LONDON — Every British politician loves to reference Winston Churchill. Few do it quite like Boris Johnson.

A crowd in Canada was on Wednesday treated to the sight of Johnson, a former Conservative prime minister, railing against his Conservative successor Rishi Sunak’s proposals to ban anyone born after 2008 from ever purchasing tobacco. A vote is expected in the House of Commons in the coming weeks.

“The party of Winston Churchill wants to ban [cigars]?” complained Johnson, speaking on stage at a conference in Ottawa. “Donnez-moi un break, as they say in Quebec.
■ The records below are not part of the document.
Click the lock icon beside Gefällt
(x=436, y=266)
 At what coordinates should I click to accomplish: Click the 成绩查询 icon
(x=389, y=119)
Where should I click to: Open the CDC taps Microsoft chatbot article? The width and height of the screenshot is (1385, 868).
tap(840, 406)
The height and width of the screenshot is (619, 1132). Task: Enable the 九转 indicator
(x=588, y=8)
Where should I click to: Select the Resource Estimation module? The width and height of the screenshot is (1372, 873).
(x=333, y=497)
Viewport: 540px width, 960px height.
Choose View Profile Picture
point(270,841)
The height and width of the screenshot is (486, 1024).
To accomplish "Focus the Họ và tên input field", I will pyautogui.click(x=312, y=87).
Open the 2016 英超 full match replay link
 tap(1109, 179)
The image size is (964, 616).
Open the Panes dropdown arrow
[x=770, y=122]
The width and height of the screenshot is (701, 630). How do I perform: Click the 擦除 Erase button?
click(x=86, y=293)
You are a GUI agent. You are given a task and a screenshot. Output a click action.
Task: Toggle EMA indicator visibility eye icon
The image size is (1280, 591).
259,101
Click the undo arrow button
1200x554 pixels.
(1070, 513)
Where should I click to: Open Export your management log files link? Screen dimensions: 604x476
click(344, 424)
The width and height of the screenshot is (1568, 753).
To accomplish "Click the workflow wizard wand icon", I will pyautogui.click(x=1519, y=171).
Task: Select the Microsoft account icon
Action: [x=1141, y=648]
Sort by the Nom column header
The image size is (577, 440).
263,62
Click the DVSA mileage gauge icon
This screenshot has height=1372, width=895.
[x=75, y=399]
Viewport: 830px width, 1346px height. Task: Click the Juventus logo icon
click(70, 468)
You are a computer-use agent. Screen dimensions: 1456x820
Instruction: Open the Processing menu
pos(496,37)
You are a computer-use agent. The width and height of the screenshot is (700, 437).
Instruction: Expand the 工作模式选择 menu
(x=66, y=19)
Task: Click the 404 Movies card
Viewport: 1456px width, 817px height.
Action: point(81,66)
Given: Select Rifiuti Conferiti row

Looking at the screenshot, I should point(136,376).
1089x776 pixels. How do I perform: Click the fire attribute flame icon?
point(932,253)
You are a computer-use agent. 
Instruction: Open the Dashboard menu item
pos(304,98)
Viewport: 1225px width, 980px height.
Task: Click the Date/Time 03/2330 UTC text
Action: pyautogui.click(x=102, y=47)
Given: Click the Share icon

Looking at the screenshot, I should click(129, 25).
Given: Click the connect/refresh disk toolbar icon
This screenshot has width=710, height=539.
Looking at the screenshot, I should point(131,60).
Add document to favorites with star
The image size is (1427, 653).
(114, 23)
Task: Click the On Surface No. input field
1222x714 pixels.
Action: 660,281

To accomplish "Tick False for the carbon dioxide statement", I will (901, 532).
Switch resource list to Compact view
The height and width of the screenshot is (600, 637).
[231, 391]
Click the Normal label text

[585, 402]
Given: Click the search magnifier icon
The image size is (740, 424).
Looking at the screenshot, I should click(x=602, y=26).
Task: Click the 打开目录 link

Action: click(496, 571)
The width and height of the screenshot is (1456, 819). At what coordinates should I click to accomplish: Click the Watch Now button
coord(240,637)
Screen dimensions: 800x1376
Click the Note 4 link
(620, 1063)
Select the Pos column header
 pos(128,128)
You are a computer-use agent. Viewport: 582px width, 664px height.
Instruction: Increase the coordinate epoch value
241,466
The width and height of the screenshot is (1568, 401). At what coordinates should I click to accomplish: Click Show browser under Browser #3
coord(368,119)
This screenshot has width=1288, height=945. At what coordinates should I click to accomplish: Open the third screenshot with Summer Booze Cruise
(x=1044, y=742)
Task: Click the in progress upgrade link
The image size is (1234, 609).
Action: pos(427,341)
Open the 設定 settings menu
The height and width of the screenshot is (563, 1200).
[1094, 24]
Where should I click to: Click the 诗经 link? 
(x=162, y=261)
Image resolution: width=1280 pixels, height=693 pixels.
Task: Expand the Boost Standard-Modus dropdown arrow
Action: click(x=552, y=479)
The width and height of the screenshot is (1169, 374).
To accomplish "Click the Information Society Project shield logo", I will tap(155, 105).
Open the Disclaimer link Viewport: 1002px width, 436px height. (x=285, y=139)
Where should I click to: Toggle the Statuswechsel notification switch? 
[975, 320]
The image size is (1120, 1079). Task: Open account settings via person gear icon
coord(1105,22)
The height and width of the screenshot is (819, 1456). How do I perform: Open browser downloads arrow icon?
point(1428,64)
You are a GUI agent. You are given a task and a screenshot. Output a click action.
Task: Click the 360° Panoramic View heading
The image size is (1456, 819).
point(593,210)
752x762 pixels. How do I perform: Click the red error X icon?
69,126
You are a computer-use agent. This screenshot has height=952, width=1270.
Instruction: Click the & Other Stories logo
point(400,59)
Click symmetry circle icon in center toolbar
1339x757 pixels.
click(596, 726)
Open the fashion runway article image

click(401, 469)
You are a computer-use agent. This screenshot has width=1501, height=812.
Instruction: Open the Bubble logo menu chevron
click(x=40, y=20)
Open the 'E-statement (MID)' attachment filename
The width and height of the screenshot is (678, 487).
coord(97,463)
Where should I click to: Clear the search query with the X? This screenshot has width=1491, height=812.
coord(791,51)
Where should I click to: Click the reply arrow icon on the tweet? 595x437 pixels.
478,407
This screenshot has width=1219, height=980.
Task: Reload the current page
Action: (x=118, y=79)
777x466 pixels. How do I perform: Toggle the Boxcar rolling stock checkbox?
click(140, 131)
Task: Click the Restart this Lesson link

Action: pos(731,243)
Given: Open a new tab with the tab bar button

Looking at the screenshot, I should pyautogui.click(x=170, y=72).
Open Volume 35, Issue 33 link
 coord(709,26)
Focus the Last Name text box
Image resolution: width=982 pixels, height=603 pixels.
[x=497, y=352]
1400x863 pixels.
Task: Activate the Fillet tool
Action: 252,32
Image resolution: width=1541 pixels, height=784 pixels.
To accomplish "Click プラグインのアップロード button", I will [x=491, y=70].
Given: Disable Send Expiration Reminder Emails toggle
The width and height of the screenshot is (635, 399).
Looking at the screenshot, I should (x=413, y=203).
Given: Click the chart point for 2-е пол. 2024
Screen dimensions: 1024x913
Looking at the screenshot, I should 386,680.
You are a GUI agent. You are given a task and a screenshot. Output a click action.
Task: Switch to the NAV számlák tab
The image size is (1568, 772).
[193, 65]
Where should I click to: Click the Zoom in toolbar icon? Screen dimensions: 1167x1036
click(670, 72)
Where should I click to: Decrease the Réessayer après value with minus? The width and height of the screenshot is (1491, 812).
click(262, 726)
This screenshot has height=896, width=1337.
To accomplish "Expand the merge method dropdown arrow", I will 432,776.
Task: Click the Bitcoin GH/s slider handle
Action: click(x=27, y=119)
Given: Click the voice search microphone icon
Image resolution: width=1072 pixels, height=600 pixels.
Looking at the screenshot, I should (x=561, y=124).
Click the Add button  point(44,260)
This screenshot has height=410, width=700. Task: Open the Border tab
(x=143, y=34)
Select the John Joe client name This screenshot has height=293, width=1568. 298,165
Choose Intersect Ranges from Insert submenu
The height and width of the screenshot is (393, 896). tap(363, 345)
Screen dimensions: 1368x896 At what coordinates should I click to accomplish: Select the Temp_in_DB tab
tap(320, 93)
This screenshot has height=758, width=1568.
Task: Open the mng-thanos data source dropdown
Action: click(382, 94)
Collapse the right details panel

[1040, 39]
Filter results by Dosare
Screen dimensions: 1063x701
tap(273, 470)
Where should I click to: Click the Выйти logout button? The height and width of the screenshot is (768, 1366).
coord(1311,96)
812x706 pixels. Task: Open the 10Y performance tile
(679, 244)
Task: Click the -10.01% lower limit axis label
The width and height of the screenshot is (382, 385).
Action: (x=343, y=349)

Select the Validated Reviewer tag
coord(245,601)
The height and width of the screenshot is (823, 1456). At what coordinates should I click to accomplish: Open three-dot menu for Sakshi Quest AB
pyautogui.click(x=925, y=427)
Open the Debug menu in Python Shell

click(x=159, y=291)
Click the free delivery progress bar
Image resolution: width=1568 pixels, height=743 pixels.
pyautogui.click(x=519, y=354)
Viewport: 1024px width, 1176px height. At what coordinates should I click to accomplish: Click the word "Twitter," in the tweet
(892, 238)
It’s just mad.”

In 2014 Johnson penned “The Churchill Factor”, a biography of his hero, writing that Britain’s wartime leader had “saved our civilization” and “incarnated something essential about the British character.”

Churchill was renowned for his ubiquitous cigars, and some Tory rebels have even threatened to vote against the government’s proposals unless cigars were exempt from the ban.

Another former Tory prime minister, Liz Truss, is among those to have criticized the proposals as “profoundly unconservative,” insisting the government should not be “seeking to extend the nanny state.”

Though insisting the struggling Tory Party can still “turn things around in the next few months,” Johnson was scathing about the “absolutely nuts” things “being done in the name of conservatism.” 

Among various complaints, Johnson demanded increased defense spending in the wake of Russia’s invasion of Ukraine, arguing that “now is the moment for an even more robust posture” against Vladimir Putin.

Responding for the government, U.K. Health Secretary Victoria Atkins told LBC Radio that Churchill’s cigar-chomping habits in Downing Street would not have been affected by the government’s proposed ban.

“Winston Churchill as an adult would still be able to smoke his cigars,” she said. “What we’re doing with this legislation is stopping children from taking it up in their teenage years.”